### Problem requirements
Taking the listing below, restate word for word each line from the line with "The width and height of the screenshot is (1920, 912)." to the line with "Image resolution: width=1338", ends included, and stop there.

### Material for the task
● ● ● ● ● ● ●
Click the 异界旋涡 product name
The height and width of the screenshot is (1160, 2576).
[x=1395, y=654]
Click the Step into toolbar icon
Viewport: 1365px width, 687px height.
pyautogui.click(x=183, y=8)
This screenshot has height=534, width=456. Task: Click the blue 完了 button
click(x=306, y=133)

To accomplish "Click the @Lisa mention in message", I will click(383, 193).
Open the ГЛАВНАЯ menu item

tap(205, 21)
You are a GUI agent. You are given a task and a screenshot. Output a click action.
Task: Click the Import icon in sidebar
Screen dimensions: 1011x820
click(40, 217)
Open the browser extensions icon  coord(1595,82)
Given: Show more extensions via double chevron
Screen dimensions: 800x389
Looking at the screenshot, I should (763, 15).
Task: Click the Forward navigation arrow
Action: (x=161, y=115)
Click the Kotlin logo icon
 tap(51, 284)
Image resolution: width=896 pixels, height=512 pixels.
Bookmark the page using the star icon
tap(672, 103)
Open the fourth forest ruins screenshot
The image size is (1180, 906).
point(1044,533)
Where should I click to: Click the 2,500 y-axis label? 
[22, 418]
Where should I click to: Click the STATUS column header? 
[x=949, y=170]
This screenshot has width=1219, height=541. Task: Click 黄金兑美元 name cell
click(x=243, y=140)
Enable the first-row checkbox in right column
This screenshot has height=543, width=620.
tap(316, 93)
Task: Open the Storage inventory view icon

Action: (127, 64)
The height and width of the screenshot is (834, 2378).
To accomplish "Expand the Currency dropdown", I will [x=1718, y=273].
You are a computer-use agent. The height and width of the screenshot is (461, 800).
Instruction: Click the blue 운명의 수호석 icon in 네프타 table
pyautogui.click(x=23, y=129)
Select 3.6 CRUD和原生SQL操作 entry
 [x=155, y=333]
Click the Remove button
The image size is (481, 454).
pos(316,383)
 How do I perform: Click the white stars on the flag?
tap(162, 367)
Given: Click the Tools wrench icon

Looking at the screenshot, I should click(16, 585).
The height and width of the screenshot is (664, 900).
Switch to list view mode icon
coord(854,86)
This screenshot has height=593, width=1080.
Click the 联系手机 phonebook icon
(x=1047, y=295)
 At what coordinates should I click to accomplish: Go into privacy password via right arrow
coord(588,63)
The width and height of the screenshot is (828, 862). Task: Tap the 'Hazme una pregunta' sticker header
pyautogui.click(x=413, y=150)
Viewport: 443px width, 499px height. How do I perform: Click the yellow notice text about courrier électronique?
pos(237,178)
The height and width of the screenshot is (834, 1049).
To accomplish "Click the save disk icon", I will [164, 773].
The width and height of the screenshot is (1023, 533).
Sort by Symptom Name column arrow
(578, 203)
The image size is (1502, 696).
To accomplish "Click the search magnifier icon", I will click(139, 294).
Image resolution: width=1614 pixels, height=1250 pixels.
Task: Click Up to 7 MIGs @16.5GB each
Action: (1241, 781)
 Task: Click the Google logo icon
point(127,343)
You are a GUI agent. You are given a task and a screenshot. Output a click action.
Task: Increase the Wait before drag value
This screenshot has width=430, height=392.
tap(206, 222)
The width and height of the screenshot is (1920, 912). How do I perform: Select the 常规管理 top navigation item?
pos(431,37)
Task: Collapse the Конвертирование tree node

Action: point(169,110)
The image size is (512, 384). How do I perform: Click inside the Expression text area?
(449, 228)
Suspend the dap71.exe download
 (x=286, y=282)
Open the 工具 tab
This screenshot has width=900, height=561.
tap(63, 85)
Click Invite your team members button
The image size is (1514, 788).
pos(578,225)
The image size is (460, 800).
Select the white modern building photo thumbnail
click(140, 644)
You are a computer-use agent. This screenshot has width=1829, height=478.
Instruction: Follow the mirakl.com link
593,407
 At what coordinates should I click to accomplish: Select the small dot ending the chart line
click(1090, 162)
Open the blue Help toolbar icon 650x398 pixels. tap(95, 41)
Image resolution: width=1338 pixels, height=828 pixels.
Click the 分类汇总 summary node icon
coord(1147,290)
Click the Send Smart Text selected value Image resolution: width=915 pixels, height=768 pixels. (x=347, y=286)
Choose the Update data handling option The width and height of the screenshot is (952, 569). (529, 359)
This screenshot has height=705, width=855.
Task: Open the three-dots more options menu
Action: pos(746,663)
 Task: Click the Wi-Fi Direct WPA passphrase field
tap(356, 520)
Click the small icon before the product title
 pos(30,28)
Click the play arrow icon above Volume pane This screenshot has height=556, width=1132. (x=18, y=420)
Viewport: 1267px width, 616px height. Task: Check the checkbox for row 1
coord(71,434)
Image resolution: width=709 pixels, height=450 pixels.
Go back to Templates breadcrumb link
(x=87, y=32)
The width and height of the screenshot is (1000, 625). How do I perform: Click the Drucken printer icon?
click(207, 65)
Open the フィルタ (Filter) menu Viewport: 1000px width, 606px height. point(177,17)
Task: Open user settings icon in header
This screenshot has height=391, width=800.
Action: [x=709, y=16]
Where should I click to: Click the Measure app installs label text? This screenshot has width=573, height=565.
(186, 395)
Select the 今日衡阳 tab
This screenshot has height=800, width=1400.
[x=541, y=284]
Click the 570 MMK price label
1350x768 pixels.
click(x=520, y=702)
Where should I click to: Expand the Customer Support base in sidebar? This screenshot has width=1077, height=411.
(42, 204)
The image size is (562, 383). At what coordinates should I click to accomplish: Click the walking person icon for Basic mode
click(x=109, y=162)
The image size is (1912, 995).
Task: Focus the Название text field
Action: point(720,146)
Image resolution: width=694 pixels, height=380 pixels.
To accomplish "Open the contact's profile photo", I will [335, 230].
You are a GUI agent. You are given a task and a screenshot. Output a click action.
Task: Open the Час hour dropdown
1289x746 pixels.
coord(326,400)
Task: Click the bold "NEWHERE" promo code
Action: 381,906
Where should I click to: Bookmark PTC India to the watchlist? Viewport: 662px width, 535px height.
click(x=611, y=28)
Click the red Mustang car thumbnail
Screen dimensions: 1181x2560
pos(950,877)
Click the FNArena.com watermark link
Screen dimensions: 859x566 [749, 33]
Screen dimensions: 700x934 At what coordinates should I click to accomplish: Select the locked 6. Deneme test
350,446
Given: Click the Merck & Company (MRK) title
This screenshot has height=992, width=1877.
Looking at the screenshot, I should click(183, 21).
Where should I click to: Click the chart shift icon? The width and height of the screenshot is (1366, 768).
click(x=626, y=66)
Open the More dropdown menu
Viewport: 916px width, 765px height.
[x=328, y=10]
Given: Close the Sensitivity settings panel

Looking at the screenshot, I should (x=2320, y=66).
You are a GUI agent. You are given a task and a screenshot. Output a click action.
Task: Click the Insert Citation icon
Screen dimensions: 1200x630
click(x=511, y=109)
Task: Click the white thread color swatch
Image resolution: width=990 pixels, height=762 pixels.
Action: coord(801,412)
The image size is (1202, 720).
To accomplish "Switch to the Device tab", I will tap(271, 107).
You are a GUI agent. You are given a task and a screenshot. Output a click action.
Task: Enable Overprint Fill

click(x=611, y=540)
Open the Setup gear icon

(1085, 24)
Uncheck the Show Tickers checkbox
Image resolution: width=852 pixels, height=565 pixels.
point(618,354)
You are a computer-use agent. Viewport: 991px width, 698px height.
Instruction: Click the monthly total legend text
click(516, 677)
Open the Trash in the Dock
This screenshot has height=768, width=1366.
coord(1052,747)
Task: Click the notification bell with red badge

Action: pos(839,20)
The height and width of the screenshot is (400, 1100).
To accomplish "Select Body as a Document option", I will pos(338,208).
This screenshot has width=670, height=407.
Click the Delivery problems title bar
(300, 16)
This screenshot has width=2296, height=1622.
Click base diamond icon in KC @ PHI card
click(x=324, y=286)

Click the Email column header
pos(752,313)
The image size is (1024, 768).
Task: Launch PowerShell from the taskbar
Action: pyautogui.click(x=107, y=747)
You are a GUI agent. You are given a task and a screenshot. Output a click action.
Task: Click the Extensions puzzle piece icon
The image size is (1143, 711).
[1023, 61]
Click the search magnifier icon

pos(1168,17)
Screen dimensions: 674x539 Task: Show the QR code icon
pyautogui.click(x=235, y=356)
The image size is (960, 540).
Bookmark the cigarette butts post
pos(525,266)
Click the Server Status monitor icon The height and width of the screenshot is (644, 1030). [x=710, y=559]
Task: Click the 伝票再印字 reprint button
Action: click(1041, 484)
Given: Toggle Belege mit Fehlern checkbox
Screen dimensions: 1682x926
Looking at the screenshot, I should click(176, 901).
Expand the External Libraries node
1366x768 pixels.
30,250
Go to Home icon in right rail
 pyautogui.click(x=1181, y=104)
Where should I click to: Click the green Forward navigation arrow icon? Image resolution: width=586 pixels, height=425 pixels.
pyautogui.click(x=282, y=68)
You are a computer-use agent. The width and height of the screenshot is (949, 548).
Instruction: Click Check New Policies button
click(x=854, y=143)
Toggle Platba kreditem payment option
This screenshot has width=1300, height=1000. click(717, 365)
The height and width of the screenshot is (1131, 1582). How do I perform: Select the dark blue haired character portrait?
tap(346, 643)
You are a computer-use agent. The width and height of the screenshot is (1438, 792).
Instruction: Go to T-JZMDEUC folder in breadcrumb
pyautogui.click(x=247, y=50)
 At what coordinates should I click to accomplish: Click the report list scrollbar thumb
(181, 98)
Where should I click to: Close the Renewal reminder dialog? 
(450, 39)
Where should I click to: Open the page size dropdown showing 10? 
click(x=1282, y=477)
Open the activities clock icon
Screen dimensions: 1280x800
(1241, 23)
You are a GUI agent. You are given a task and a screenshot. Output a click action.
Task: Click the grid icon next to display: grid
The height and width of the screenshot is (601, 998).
● ● ● ● ● ● ●
### Answer area
The width and height of the screenshot is (1920, 912). How do I perform: Select the 常规管理 top navigation item?
pos(431,37)
Task: Collapse the Конвертирование tree node

Action: point(169,110)
The image size is (512, 384). How do I perform: Click inside the Expression text area?
(449, 228)
Suspend the dap71.exe download
 (x=286, y=282)
Open the 工具 tab
This screenshot has width=900, height=561.
tap(63, 85)
Click Invite your team members button
The image size is (1514, 788).
pos(578,225)
The image size is (460, 800).
Select the white modern building photo thumbnail
click(140, 644)
You are a computer-use agent. This screenshot has width=1829, height=478.
Instruction: Follow the mirakl.com link
593,407
 At what coordinates should I click to accomplish: Select the small dot ending the chart line
click(1090, 162)
Open the blue Help toolbar icon 650x398 pixels. tap(95, 41)
Image resolution: width=1338 pixels, height=828 pixels.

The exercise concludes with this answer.